The pundits are at it again, fretting over the latest poll numbers showing that President Biden is losing in the key swing states, especially those like Michigan, Pennsylvania, and Wisconsin, with heavy concentrations of working-class voters. With inflation down, unemployment at record lows, wages up, and infrastructure projects popping up across the country, the pundits wonder why aren’t these workers thrilled with the economy?
The not-so-subtle implication is that American workers are too dumb to realize that wages are rising faster than the higher prices they see all around them. Even Robert Reich, who I truly admire and hate to call out, recently wrote in his Substack that “wages are rising for American workers,” and he means real wages—wages after taking inflation into account.
Unfortunately for workers, Reich is wrong, as are so many other pundits who keep repeating the same erroneous point.
The St. Louis Federal Reserve has the go-to database that tracks the average weekly earnings of private sector production and nonsupervisory employees. These workers make up 82.2 percent of the total U.S. full-time workforce, and 65.4 percent of all civilian employment, full and part time. If wages are going up for American workers, they should be going up for this very large segment of the working class.
But wages, after inflation, have gone down, not up, since 2020.
Let’s do the math.
The “Actual Wages” column shows the average weekly wages (from the FED data base) that workers received each year, not counting the impact of inflation.
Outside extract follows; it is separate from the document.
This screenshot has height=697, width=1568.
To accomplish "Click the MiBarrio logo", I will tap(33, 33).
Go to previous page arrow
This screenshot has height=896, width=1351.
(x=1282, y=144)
The “Inflated Dollars” column shows those same weekly wages recalculated into April 2024 dollars. (This column is created by plugging the actual wages into the Bureau of Labor Statistics CPI Inflation Calculator.) The rate of inflation in 2020 was only 1.2 percent. In 2021, it jumped to 4.7 percent, then 8.0 percent in 2022, and 4.1 percent in 2023. It took it’s toll on the buying power of wages.
Inflated Dollars shows how much money it would take today to match what the average weekly wage could purchase back then.
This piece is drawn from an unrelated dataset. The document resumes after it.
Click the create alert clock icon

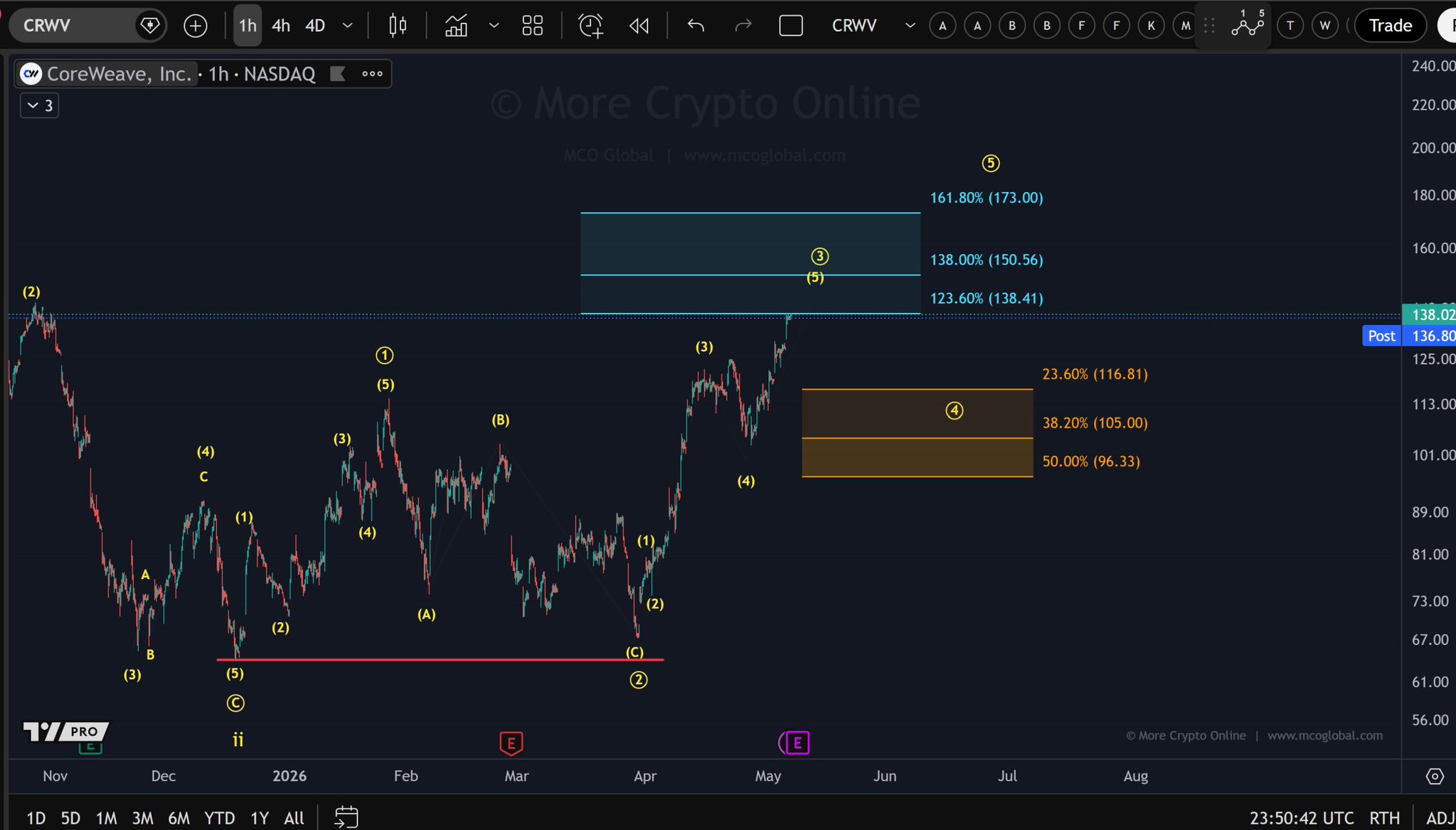(590, 26)
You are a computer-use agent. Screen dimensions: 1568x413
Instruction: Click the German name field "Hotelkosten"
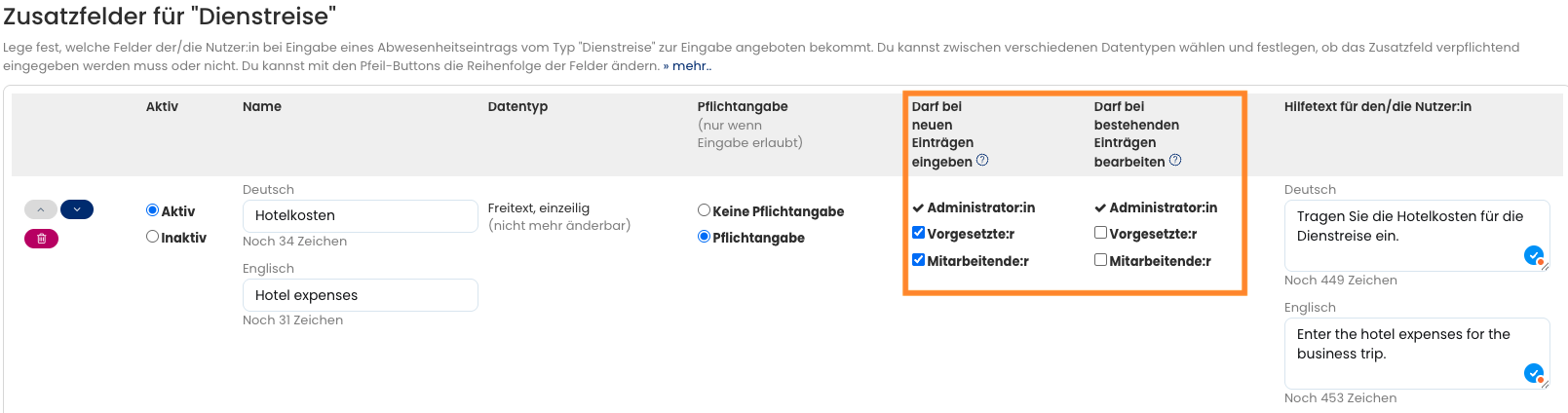pyautogui.click(x=360, y=216)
For example, in December 2020, it would take $1,035.80 in today’s money to buy what $860.47 bought then. As wages go up year by year, what those wages can buy changes based on how much prices are rising (or, we wish, going down).
If wages were going up faster than inflation, then April 2024’s actual dollars earned would be greater than December 2020’s inflated dollars earned. But, in fact, the actual buying power of worker wages dropped from $1,035.80 in 2020 to $1,005.27 this past April.
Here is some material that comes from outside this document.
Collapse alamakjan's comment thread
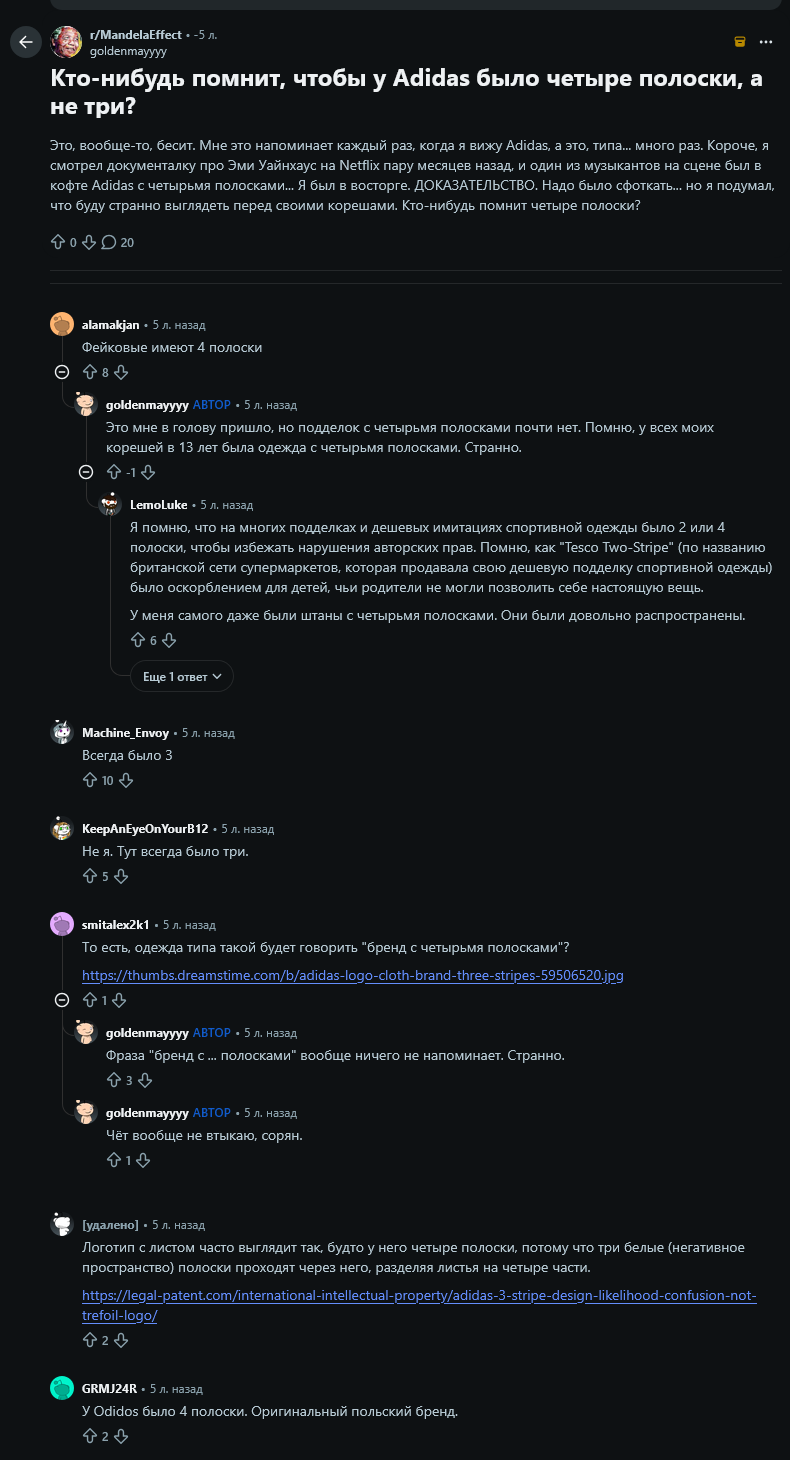790x1460 pixels. (62, 372)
Inflation is cruel. You get a raise, you have more money in your pocket, and inflation takes it away, and then some. Since the end of 2020, average weekly wages jumped by 18.8 percent—from $860.47 to $1,005.27. But for the average worker that was a mirage. In terms of buying power, which is what really matters, wages after inflation actually fell by 2.9 percent.
Hmmm. Maybe those workers who complain about inflation aren’t so dumb after all.
Unemployment is low, and new jobs are being created in record numbers, but that’s only half of the jobs story. The other half concerns layoffs, lots and lots of them, as Wall Street destroys millions of jobs to pay for stock buybacks, leveraged buyouts, and mergers.
The super-rich get richer by laying off workers and nothing is being done about it. (See Wall Street’s War on Workers for all the gory details.)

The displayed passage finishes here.